If you’re selling your business, at some point you’ll likely be presented with a term sheet. As the name suggests, this document will include the “terms” of the deal including the basic economic terms and conditions of a prospective acquisition. It is a list of conditions to be met if the sale successfully takes place, yet it is not legally binding.
What is the Difference Between a Term Sheet and the LOI?
Both a term sheet and letter of intent (LOI) will include stipulations and lists for a buyer and seller to agree upon. The major difference is that the term sheet doesn’t require a signature, while the letter of intent does. In many cases, buyers are hesitant to sign before the due diligence stage.

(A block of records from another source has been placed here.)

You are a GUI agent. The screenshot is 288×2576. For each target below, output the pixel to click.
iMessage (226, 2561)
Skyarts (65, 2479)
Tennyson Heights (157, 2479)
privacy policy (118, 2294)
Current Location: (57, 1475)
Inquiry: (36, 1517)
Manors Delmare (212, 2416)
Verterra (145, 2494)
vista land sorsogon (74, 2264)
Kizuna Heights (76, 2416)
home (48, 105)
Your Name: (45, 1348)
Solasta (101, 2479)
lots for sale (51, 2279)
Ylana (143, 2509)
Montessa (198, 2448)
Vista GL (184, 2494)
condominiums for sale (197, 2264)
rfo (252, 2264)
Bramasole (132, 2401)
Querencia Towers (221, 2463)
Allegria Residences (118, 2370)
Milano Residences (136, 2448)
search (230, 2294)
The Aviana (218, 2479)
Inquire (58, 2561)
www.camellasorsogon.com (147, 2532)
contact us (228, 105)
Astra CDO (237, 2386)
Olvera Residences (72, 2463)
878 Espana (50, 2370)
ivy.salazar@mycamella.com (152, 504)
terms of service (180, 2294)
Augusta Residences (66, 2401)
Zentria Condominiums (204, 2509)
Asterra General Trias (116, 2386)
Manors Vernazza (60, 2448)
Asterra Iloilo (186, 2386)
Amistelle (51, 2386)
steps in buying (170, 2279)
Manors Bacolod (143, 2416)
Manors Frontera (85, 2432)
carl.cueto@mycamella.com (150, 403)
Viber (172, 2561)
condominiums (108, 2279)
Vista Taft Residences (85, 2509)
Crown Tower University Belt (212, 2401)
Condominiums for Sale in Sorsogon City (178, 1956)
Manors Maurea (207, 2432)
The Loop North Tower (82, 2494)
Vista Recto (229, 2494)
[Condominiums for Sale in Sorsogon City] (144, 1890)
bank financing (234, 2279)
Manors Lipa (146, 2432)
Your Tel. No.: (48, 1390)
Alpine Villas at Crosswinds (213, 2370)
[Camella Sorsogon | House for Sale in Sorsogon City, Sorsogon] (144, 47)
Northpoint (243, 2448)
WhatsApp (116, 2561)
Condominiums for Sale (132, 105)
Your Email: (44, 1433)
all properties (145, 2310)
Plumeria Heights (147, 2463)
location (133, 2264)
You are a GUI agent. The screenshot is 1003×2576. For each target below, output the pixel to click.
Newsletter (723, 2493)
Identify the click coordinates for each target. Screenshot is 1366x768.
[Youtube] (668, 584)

In this situation, you may find that the term sheet will precede the LOI.
How Lengthy are Term Sheets?
There is no standard model or form to a term sheet. Therefore, it may be as short as one page, or it could even be five or more pages. But no matter how many pages it may be, it should explain what is being purchased and a stated price. In some cases, the information in a basic term sheet will lead to a formal letter of intent.
What Components Should be Included?
In addition to the price and terms, a term sheet can include other considerations relating to the purchase of the business. For example, it can include employment agreements or non-compete clauses. They can also include conditions to be met upon closing. Often the term sheet will detail plans for the buyer to conduct due diligence and gain additional information. You can expect to find everything from warranties and lists of what is included in the sale to exclusivity clauses within term sheets.
One aspect of the term sheet that should not be overlooked is the method of payment. Typically, the payment sections are far more complex than just “cash at close.” Instead, they will describe a combination of elements including cash at closing, but also other forms of payments. In some situations, they will include details regarding a loan from the seller.
The term sheet is quite beneficial as it can expedite the sales process and prevent serious misunderstandings. As a result, this non-legally binding document can initiate a smooth beginning to a successful deal.